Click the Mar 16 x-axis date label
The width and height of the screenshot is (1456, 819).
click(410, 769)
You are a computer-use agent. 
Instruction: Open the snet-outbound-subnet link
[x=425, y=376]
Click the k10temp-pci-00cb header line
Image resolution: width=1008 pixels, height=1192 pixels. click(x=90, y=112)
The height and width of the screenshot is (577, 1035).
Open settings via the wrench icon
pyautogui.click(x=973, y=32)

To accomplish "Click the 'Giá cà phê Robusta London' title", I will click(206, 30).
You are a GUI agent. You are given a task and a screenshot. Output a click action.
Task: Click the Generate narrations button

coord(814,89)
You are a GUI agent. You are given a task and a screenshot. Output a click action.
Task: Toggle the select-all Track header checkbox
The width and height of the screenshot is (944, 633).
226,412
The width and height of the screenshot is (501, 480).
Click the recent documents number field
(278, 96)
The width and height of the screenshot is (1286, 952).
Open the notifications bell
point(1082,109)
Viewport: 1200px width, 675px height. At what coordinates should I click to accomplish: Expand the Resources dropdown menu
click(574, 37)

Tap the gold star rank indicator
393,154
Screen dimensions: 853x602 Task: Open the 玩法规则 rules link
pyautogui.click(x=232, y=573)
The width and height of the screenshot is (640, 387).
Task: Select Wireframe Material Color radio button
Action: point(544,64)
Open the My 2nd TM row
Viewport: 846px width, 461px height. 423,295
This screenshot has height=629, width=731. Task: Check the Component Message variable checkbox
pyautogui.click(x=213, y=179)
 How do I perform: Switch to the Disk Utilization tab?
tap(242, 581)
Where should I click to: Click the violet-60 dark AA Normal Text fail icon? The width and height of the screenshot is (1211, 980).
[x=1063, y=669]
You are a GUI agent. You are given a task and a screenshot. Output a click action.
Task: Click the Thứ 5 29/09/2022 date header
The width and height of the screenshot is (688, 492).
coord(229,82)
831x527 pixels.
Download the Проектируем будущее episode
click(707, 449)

» YOUR INSTRUCTIONS
Can you turn every line of the items above into a Markdown table with a "Row" column numbering each line and a "Line" column holding its text, leaving out blank lines?

» COMPLETED TASK
| Row | Line |
|---|---|
| 1 | Click the Mar 16 x-axis date label |
| 2 | The width and height of the screenshot is (1456, 819). |
| 3 | click(410, 769) |
| 4 | You are a computer-use agent.  |
| 5 | Instruction: Open the snet-outbound-subnet link |
| 6 | [x=425, y=376] |
| 7 | Click the k10temp-pci-00cb header line |
| 8 | Image resolution: width=1008 pixels, height=1192 pixels. click(x=90, y=112) |
| 9 | The height and width of the screenshot is (577, 1035). |
| 10 | Open settings via the wrench icon |
| 11 | pyautogui.click(x=973, y=32) |
| 12 | To accomplish "Click the 'Giá cà phê Robusta London' title", I will click(206, 30). |
| 13 | You are a GUI agent. You are given a task and a screenshot. Output a click action. |
| 14 | Task: Click the Generate narrations button |
| 15 | coord(814,89) |
| 16 | You are a GUI agent. You are given a task and a screenshot. Output a click action. |
| 17 | Task: Toggle the select-all Track header checkbox |
| 18 | The width and height of the screenshot is (944, 633). |
| 19 | 226,412 |
| 20 | The width and height of the screenshot is (501, 480). |
| 21 | Click the recent documents number field |
| 22 | (278, 96) |
| 23 | The width and height of the screenshot is (1286, 952). |
| 24 | Open the notifications bell |
| 25 | point(1082,109) |
| 26 | Viewport: 1200px width, 675px height. At what coordinates should I click to accomplish: Expand the Resources dropdown menu |
| 27 | click(574, 37) |
| 28 | Tap the gold star rank indicator |
| 29 | 393,154 |
| 30 | Screen dimensions: 853x602 Task: Open the 玩法规则 rules link |
| 31 | pyautogui.click(x=232, y=573) |
| 32 | The width and height of the screenshot is (640, 387). |
| 33 | Task: Select Wireframe Material Color radio button |
| 34 | Action: point(544,64) |
| 35 | Open the My 2nd TM row |
| 36 | Viewport: 846px width, 461px height. 423,295 |
| 37 | This screenshot has height=629, width=731. Task: Check the Component Message variable checkbox |
| 38 | pyautogui.click(x=213, y=179) |
| 39 |  How do I perform: Switch to the Disk Utilization tab? |
| 40 | tap(242, 581) |
| 41 | Where should I click to: Click the violet-60 dark AA Normal Text fail icon? The width and height of the screenshot is (1211, 980). |
| 42 | [x=1063, y=669] |
| 43 | You are a GUI agent. You are given a task and a screenshot. Output a click action. |
| 44 | Task: Click the Thứ 5 29/09/2022 date header |
| 45 | The width and height of the screenshot is (688, 492). |
| 46 | coord(229,82) |
| 47 | 831x527 pixels. |
| 48 | Download the Проектируем будущее episode |
| 49 | click(707, 449) |